Yes, though Grant Shapps would rather you didn’t. The transport secretary tweeted: “To protect public health we DO NOT recommend travel for leisure to countries outside of the Green List.”
Despite this advice, Britain’s biggest holiday company is offering holidays to a wide range of amber zone islands from 17 May. Tui is selling the Canary Islands, some Greek islands and Malta, as well as the Caribbean islands of Antigua, Barbados, Cuba, Grenada and St Lucia in the Caribbean.
The firm has concluded that these locations appear to meet the government’s criteria for the lowest-risk category: infection rates, test positivity, variants of concern and connecting passengers low, vaccination rates and data reliability high.
Were the Foreign Office to warn against visiting these places, Tui would not operate and offer full refunds. But it hopes to operate these trips and believes they will sell well, even with 10 days’ self-isolation and multiple tests awaiting returning holidaymakers.
If I book a trip to a green destination but it turns amber or red, can I claim my money back?
Should the trip – whether a flight or holiday – go ahead, there is no automatic entitlement to a refund. The travel company can carry out its contractual obligation to take you to the destination – the fact you face quarantine on your return is not its problem.
In practice, though, most firms will cancel departures to red list locations, and many will also axe trips to amber list countries as well. When this happens, you are entitled to a full refund.
If the trip does go ahead, though, a good company will offer a voucher.
If you stop in a green country for a week after a red country need you only do three nights’ hotel quarantine?
No. You cannot partially launder your quarantine obligation. So you could fly Johannesburg-Lisbon and stay 10 days, after which you could travel on to the UK without quarantine. Many people have done something similar via Cairo or Istanbul when they were both on amber and South Africa was red.
But stay any less and it's the full 11 nights in hotel quarantine.

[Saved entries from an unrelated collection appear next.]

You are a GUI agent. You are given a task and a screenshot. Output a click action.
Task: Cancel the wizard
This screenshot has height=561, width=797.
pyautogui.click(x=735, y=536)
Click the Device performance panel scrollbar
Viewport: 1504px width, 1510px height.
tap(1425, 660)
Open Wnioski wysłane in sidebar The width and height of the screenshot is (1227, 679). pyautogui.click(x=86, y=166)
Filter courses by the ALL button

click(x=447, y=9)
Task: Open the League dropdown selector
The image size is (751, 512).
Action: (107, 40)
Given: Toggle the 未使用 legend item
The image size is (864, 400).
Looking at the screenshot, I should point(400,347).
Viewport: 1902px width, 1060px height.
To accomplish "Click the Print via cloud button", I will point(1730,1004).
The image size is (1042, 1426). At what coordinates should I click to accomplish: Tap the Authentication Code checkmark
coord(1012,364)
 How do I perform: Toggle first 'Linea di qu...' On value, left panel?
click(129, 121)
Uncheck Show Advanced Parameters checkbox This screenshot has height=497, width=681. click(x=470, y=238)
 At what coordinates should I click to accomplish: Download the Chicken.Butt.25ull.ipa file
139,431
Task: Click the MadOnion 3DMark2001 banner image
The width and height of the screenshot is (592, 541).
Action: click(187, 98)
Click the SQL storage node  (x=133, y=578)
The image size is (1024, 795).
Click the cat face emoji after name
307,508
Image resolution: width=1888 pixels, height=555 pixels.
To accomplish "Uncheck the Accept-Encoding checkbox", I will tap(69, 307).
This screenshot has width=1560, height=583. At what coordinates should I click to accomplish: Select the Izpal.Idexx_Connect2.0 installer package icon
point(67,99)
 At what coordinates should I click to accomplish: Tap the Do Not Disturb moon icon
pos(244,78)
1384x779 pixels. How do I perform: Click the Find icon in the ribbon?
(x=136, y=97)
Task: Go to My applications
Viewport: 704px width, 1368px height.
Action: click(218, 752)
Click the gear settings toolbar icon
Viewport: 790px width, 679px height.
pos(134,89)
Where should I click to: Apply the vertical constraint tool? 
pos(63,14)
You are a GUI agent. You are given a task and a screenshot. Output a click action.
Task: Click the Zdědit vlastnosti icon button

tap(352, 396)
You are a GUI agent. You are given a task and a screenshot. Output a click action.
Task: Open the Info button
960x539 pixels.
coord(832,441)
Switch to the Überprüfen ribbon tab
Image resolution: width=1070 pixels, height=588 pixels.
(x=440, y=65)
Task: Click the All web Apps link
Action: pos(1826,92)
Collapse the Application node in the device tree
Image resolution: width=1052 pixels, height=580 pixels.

How often will the lists be reviewed?
Every three weeks from “early June,” believed to be between 1 and 4 June.
Thursday 3 June looks the most likely candidate due to data flows. Subsequent reviews would therefore take place on 24 June, 15 July and 5 August, etc.
The changes will take effect a week later. Urgent alterations, which are likely to involve placing a country in a stricter category, may be made at any time.
Can I get travel insurance against my destination being placed on the red or amber list?
No. “Traffic light colour change cover” does not exist – and it is difficult to see that any travel insurer will be prepared to offer such a policy. Existing travel insurance policies do not cover the cost of hotel quarantine.
When does the green list take effect?
For arrivals from 4am 17 May, the same day as the ban on international leisure travel is lifted.
What is the rating based on?
A low score on coronavirus infection rates, prevalence of “variants of concern” and passengers connecting through key hubs; and a high score for vaccine rollout, genomic sequencing capability and reliability of data.
The Joint Biosecurity Centre has analysed the variables and presented recommendations to the government.
If I am subject to quarantine, can I leave the UK again before the self-isolation ends?
Yes, so long as you go direct to the airport/international rail station/ferry port. On trips of less than eight days, you do not have to book the second post-arrival PCR test. But on a very short trip to the UK, you must still book a day-two test, even if you do not take it.